Description of the task> When the line containing "Task: Open Interface settings" is found in the data below, copy it and each line after it through the line containing "You are a computer-use agent. Screen dimensions: 2576x1295", exactly and with no others.

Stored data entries
★ ★ ★ ★
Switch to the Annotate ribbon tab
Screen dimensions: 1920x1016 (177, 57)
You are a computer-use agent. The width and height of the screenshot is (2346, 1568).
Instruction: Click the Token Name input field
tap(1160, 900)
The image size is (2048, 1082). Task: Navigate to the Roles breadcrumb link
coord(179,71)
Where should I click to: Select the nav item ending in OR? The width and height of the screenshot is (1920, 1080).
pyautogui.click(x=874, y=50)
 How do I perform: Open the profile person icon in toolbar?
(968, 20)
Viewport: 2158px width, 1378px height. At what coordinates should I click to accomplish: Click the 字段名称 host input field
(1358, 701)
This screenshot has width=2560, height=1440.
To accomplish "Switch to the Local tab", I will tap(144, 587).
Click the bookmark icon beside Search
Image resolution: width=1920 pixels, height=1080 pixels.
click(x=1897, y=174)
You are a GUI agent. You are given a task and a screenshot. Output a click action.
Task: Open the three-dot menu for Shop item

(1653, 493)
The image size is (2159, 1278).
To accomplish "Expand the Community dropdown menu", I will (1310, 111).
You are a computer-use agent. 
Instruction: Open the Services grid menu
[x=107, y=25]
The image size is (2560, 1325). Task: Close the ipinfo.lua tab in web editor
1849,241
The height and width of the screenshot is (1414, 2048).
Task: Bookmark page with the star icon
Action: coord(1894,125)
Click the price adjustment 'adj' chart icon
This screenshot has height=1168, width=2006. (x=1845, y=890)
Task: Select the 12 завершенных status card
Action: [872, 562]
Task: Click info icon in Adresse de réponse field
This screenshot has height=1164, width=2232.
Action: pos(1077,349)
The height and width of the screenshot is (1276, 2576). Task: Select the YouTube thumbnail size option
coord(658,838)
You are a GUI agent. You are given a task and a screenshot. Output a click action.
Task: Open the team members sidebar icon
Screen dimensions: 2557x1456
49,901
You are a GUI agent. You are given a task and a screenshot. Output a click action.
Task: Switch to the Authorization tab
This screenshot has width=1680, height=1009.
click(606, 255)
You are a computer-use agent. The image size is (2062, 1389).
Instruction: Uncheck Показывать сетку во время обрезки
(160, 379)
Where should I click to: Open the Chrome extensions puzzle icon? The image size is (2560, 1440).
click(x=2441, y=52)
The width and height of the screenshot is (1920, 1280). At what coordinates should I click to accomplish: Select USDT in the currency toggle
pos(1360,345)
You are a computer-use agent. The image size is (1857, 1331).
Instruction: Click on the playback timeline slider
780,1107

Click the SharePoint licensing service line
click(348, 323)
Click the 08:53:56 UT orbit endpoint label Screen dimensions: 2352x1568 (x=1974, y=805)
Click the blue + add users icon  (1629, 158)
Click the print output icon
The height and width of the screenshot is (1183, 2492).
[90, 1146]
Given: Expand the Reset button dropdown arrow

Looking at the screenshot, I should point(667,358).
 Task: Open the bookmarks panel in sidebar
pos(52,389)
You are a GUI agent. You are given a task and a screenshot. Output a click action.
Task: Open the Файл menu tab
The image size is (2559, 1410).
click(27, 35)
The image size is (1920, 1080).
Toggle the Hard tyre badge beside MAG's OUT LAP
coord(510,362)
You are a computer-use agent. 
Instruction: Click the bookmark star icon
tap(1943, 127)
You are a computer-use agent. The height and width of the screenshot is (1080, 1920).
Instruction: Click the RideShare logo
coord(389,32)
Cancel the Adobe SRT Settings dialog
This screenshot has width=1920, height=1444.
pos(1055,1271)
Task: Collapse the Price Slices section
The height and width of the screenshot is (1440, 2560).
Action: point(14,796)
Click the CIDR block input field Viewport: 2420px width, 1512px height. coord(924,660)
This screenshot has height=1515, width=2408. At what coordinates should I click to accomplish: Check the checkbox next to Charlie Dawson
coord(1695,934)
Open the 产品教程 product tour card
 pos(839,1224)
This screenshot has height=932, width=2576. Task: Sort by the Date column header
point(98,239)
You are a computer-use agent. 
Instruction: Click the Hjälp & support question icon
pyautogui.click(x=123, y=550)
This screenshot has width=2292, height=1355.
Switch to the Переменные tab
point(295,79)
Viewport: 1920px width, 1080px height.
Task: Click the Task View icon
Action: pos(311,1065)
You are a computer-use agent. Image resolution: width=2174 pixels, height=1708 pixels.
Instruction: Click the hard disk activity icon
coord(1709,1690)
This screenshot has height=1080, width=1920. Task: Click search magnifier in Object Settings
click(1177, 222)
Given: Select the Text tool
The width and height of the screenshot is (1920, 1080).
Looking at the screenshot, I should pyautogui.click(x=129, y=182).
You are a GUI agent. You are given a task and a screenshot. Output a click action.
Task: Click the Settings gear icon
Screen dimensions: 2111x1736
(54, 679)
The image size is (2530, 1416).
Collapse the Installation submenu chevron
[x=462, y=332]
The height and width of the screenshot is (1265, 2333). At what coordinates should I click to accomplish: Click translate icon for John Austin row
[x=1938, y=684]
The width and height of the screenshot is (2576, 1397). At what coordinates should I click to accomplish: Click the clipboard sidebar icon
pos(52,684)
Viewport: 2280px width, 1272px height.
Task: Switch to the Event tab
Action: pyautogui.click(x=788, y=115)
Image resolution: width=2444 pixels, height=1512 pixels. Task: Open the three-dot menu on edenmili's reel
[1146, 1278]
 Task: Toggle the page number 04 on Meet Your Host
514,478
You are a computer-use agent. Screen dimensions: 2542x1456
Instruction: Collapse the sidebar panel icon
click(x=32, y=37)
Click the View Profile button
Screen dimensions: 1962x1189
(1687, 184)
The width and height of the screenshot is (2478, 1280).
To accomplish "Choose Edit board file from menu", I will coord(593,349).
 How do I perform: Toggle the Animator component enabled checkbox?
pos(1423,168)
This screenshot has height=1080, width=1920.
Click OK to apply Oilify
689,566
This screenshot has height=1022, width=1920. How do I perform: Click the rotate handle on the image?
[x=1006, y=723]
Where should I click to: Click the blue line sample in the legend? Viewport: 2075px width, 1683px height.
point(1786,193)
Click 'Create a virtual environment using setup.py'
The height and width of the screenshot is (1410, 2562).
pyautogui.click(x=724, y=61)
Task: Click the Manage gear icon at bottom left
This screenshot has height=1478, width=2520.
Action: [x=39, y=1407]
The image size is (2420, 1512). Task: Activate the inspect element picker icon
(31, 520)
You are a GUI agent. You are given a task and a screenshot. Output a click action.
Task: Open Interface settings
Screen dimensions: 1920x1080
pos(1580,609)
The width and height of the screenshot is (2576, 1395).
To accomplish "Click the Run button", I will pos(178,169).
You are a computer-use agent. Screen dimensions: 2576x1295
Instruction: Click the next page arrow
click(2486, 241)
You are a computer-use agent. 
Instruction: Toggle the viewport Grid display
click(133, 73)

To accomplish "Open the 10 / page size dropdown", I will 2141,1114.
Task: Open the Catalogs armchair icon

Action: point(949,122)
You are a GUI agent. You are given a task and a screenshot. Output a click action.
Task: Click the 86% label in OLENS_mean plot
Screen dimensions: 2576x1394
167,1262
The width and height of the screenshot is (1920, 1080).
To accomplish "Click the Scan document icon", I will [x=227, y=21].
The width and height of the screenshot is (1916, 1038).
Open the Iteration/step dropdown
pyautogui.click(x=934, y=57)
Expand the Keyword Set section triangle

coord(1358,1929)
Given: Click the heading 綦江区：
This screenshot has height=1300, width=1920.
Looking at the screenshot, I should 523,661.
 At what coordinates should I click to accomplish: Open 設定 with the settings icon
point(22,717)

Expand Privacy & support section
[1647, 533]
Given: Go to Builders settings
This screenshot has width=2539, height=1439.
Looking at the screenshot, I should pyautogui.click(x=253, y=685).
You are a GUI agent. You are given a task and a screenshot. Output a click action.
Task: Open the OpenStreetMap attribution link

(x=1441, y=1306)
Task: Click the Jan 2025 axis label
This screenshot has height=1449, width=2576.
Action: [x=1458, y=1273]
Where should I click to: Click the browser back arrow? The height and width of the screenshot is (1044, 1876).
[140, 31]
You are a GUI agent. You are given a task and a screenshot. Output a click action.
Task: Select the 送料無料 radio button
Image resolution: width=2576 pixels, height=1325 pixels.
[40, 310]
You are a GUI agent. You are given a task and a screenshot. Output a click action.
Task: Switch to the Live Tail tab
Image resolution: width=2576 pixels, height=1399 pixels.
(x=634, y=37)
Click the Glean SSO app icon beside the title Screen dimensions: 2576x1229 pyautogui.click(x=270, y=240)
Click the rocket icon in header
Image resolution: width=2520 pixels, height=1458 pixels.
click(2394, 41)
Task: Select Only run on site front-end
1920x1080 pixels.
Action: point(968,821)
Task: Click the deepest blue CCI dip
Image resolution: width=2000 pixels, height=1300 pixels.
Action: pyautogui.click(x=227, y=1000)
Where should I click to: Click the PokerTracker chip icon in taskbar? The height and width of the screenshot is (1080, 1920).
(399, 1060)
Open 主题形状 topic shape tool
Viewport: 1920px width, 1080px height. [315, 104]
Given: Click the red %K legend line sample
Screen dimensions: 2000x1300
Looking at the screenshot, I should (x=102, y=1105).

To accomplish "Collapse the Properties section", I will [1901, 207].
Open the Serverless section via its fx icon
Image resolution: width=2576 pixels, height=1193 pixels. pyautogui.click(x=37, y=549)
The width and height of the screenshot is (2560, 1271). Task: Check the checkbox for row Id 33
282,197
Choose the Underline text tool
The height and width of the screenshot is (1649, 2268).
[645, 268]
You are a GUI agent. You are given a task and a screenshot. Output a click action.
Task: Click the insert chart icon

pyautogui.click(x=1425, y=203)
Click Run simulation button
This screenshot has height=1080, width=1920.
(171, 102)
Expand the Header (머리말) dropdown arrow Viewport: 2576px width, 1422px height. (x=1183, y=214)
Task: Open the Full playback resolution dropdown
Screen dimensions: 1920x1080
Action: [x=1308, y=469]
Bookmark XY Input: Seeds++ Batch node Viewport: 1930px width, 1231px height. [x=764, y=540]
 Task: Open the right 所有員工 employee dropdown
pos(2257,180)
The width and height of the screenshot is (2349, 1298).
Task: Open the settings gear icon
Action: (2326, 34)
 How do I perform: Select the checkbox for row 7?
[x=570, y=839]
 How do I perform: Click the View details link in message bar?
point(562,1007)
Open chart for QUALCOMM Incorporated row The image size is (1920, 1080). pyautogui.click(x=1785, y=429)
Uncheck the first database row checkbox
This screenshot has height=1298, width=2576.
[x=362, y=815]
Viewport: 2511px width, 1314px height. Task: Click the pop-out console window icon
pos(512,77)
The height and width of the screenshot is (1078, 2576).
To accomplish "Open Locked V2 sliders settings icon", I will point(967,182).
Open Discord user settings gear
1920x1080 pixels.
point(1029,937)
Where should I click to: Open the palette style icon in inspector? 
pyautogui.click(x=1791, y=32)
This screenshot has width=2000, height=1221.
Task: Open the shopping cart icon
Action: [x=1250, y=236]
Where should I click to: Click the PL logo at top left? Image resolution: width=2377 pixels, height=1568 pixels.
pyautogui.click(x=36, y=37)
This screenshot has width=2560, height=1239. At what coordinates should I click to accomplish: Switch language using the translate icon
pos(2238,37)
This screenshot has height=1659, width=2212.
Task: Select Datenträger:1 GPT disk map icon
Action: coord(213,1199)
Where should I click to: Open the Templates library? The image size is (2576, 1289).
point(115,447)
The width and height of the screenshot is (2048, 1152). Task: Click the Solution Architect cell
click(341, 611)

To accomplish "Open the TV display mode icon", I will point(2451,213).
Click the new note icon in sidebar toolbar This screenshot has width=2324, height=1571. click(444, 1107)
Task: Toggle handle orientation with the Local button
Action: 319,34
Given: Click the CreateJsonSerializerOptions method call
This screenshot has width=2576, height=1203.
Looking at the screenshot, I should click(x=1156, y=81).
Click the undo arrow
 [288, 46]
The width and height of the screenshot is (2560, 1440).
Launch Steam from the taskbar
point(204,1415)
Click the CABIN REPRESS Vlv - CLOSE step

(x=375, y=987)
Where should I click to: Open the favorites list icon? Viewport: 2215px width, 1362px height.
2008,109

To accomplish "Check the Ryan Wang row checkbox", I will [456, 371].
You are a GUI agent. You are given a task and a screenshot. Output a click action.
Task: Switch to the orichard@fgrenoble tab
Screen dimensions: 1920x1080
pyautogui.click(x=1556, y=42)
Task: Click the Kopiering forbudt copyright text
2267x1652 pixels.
★ ★ ★ ★
Solution>
Task: Open Interface settings
Screen dimensions: 1920x1080
pos(1580,609)
The width and height of the screenshot is (2576, 1395).
To accomplish "Click the Run button", I will pos(178,169).
You are a computer-use agent. Screen dimensions: 2576x1295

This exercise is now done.